Another part of expanding for any company is hiring people. Finding the right person to help you can be a hassle, especially for business owners who are used to doing all the work themselves. Mariee can relate to this, and she touched on this topic in her documentaryThe Million Dollar Story. She recommends having someone be your "right-hand man" who you trust to handle the ins and outs of the company.
"I could say, definitely get, like a right-hand man to help you within the process because that really was what helped me. I never had a job. I literally was 18 now, being like, you know, the boss of over 30+ employees at one point in time, and I didn't know anything. I didn't know anything about no W-2s, no taxes, no clock in, clock out because all I [have] ever known was my brand," she explains.
"So I definitely partner with people who are very skewed and versed in those areas, and they helped me get through it. Even to this day, I still have my same person helping me with hiring, firing, [and] doing everything that I can right now because I'm still learning. But obviously people get jobs young, so they have way more experience than me, but still learning."
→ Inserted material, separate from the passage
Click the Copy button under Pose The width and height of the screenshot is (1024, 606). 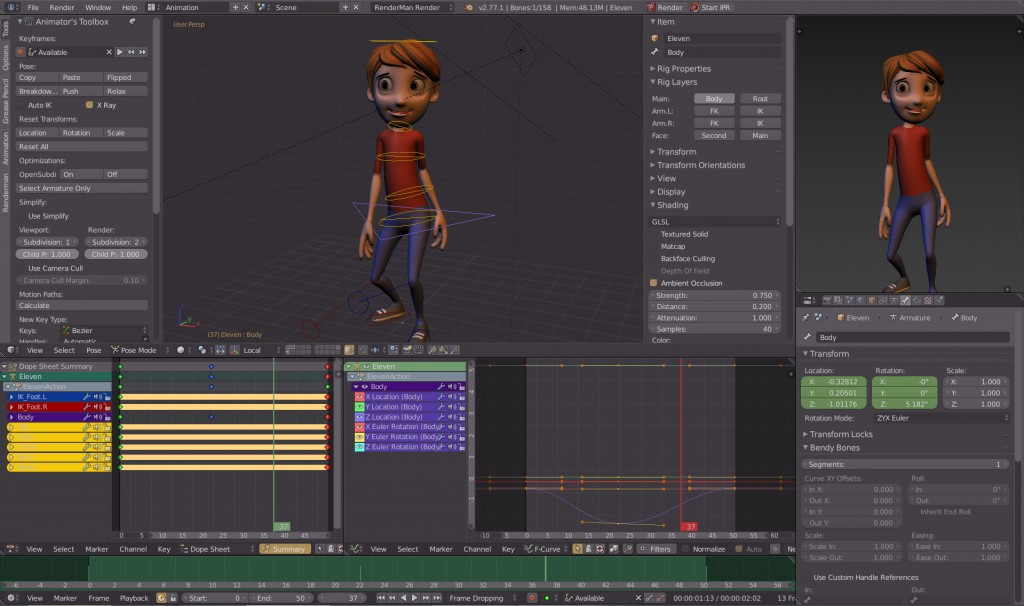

And though she is still learning, one thing she makes sure to stay on top of is being consistent. Consistency is what trips many people up when it comes to achieving goals, but Mariee says it's all about scheduling. Whether it's when to post on social media or email marketing, scheduling it out can make a world of difference. That same practice also works when planning out her future goals for the company.
"Right now, future goals would be to drop at least five more products before the end of the year. We always do outreach, where we do drives and all that, but definitely do way more this year, she says. "Then really dive into body [care], and then hopefully open up MoonXBody underneath MoonXCosmetics to let that branch out and be open and definitely get back consistent."